A segunda causa da fé é o nosso medo da morte. Teimamos em desacreditá-la, apesar de termos-na como companhia desde sempre. Conquanto algumas pessoas dispensem a burocracia da natureza e dêem cabo da vida, principalmente da dos outros, por conta própria, pensar que tudo termina quando aquele músculo chamado coração deixa de bombear sangue para o resto do corpo não é idéia com que o homem possa se acostumar. Daí vem a crença na longevidade do espírito em contraposição a efemeridade do corpo. A morte é vírgula e não ponto final, pensamos. Não é agradável crer que tudo acaba com o cerramento dos olhos. Então estendamos nossa vida para além dela. Um juízo-final e pronto, lá estaremos novamente, aptos para a vida eterna. Desencarnar? Sem problemas, a reencarnação está aí para voltarmos.
Não é agradável crer que tudo acaba com o cerramento dos olhos.Gostaria de crer que existe um paraíso a esperar-me, depois de uma temporada expiando pecados no purgatório, e que lá reencontrarei quem me é precioso. E várias virgens, se a crença for mulçumana. Ou que meu espírito caminha em progressão, e que voltarei para esse mundo ou um outro, até minha alma chegar num estágio avançado de evolução. Seria bom acreditar no “Pai Danguê” e que ele, após um pequeno “trabalho”, afortunar-me-ia com a mulher que amo e mostrar-me-ia quão inúteis foram meus galanteios e gracejos não correspondidos. A solução estava logo ali, embaixo do nariz, num simples jogo de búzios e numa oferenda de perfumes e guloseimas a Iemanjá. Quem sabe crendo numa dessas igrejas novas, após participar da sessão do descarrego ou da vigília dos 318 pastores, eu não encontraria a felicidade nos negócios, agora, já, ainda nessa vida. Ou poderia tornar-me adepto do hinduísmo e cultuar uma vaca ao invés de devorá-la – pelo menos para o pobre bicho seria uma redenção. Mas acredito apenas na capacidade humana de desvendar através da razão. O que não se descobriu, um dia se descobrirá através do conhecimento racional.

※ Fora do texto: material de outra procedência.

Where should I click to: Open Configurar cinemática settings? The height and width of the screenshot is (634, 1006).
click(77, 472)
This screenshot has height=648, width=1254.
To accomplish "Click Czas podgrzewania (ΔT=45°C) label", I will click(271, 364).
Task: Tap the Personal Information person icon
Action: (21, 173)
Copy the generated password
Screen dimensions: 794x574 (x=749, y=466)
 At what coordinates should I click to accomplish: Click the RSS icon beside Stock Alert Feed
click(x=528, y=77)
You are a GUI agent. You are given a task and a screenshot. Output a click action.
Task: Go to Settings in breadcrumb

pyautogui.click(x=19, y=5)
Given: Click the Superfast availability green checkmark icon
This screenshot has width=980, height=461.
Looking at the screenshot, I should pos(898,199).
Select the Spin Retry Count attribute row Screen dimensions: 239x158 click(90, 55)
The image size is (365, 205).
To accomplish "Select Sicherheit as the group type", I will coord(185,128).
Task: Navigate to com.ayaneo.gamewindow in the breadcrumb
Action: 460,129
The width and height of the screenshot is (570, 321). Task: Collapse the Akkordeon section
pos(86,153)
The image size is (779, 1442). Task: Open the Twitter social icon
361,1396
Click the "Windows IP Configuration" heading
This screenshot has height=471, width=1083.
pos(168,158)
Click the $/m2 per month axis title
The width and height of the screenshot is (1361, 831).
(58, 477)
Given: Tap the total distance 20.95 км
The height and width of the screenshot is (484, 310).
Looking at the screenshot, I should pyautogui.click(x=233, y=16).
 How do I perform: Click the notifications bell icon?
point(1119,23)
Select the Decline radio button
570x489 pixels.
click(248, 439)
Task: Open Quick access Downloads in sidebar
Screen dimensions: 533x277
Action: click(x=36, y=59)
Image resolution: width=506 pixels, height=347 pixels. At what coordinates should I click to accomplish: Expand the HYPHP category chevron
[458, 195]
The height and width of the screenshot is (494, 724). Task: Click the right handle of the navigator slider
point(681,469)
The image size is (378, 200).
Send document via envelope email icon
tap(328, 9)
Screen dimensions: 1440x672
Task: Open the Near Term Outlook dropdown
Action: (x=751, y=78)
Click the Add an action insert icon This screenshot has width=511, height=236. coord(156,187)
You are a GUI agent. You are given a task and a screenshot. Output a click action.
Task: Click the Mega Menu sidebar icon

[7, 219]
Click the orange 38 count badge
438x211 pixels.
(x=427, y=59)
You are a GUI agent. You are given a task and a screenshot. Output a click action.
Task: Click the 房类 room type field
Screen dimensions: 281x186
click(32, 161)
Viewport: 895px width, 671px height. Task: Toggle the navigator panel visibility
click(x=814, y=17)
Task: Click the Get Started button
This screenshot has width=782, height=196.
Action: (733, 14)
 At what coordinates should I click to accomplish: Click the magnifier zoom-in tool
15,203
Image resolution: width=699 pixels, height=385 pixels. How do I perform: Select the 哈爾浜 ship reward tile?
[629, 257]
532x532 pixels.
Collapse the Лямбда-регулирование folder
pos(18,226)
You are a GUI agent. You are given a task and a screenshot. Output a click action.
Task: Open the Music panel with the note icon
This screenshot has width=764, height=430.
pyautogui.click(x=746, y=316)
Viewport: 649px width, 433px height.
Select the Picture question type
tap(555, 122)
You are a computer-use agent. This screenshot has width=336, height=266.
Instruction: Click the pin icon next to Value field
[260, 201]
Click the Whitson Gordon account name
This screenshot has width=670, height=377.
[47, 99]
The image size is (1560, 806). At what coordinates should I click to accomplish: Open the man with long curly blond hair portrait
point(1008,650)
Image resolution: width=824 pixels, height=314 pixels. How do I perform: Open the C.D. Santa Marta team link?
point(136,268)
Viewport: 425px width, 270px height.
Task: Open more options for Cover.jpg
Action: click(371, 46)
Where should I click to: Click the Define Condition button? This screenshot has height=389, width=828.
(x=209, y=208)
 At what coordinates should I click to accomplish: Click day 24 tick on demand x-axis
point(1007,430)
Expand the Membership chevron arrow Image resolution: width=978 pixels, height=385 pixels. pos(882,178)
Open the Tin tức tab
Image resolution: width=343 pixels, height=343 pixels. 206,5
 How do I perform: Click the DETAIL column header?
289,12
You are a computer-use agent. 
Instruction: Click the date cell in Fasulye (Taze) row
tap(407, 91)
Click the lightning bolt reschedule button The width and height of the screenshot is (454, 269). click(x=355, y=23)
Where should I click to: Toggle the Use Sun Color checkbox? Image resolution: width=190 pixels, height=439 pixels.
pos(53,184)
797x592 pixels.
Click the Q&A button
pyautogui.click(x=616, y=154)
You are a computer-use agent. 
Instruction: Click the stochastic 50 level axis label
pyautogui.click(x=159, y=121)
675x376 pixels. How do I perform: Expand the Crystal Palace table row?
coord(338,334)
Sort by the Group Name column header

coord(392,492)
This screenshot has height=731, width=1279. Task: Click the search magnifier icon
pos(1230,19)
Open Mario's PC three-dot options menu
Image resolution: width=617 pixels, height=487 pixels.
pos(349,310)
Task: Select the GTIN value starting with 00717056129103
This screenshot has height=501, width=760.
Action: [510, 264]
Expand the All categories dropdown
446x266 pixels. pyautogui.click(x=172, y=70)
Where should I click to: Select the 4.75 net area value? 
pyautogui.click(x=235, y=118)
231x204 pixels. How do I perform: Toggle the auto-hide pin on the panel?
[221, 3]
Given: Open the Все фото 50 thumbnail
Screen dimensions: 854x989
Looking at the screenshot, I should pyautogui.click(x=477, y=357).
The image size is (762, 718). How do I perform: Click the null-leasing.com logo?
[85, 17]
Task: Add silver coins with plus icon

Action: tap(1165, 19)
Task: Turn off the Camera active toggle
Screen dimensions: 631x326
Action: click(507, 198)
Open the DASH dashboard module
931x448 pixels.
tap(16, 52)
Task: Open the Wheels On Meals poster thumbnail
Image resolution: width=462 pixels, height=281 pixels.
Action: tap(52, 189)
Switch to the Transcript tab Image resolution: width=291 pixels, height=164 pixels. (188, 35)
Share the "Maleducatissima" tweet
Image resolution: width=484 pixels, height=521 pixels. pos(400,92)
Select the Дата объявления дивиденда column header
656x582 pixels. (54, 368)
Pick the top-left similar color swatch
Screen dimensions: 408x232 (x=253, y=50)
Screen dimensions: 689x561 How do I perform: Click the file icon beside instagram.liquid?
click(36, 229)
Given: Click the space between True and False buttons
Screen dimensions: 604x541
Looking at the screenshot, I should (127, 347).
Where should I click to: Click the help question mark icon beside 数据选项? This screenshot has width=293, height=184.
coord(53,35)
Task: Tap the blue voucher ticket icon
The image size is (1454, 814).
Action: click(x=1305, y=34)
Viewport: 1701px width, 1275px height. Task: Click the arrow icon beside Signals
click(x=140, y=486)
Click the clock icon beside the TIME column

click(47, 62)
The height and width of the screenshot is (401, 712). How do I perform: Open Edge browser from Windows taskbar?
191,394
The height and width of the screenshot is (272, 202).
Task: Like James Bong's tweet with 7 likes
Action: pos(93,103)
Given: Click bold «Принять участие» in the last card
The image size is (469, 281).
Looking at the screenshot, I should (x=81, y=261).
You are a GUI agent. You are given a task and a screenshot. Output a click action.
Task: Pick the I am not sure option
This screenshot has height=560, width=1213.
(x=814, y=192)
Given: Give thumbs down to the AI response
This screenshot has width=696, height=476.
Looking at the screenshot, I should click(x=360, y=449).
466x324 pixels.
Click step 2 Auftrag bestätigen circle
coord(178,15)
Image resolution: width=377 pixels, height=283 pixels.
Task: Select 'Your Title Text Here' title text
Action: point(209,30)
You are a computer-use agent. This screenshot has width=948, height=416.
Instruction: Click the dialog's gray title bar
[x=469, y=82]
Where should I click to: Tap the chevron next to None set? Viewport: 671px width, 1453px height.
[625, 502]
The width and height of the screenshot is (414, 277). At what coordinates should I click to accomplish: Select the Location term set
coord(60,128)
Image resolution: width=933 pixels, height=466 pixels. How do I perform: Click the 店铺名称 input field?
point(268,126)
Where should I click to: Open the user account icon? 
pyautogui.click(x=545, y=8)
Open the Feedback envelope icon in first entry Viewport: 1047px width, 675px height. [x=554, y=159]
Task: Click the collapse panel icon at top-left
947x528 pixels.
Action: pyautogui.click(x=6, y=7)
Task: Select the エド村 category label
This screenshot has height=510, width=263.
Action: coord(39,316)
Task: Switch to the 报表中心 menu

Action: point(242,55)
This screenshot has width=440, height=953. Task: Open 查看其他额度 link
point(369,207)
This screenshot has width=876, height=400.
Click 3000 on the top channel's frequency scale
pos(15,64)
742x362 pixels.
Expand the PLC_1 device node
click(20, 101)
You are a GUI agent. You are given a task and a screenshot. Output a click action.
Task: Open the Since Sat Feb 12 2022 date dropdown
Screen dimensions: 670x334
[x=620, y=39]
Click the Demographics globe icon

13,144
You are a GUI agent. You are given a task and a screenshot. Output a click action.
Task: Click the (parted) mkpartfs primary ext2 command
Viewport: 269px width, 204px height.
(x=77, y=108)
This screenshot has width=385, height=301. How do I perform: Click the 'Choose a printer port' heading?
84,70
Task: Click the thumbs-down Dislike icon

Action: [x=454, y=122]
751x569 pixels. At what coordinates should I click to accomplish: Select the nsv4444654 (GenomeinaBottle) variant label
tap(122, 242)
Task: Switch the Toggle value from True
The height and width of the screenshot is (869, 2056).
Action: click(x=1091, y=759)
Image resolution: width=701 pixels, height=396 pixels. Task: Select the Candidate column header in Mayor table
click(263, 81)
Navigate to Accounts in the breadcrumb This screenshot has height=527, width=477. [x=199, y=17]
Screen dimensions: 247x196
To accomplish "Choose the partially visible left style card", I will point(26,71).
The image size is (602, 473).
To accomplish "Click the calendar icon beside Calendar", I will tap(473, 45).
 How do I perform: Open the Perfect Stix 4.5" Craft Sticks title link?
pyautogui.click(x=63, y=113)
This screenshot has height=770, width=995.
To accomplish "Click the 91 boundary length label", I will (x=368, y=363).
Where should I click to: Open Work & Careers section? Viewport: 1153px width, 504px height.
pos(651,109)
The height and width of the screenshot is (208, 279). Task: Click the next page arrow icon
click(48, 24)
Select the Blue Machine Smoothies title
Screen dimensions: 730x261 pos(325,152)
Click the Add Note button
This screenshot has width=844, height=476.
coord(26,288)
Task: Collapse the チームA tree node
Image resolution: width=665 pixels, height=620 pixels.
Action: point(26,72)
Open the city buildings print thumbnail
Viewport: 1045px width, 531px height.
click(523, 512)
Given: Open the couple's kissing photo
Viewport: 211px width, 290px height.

Porém, não tenho como caro esse meu posicionamento puramente cético. Não desprezo a fé no ser humano, desde que isso não implique em proibir o uso de anticoncepcionais, no preconceito contra homossexuais, mulheres e principalmente contra outros cultos – ou na descrença neles, na vedação do sexo por prazer, na aversão ao avanço da ciência, na imposição de uso de vestimentas... Compreendo que necessitamos do Deus-álibi para explicar as lacunas do conhecimento humano e para fugir do tormento do inevitável fim da vida. A crença em divindades cumpre esse papel. A religião, o culto, a fé são necessárias ao inquieto e amedrontado homem. A inexorável morte, como a todos, também não me é bem-vinda.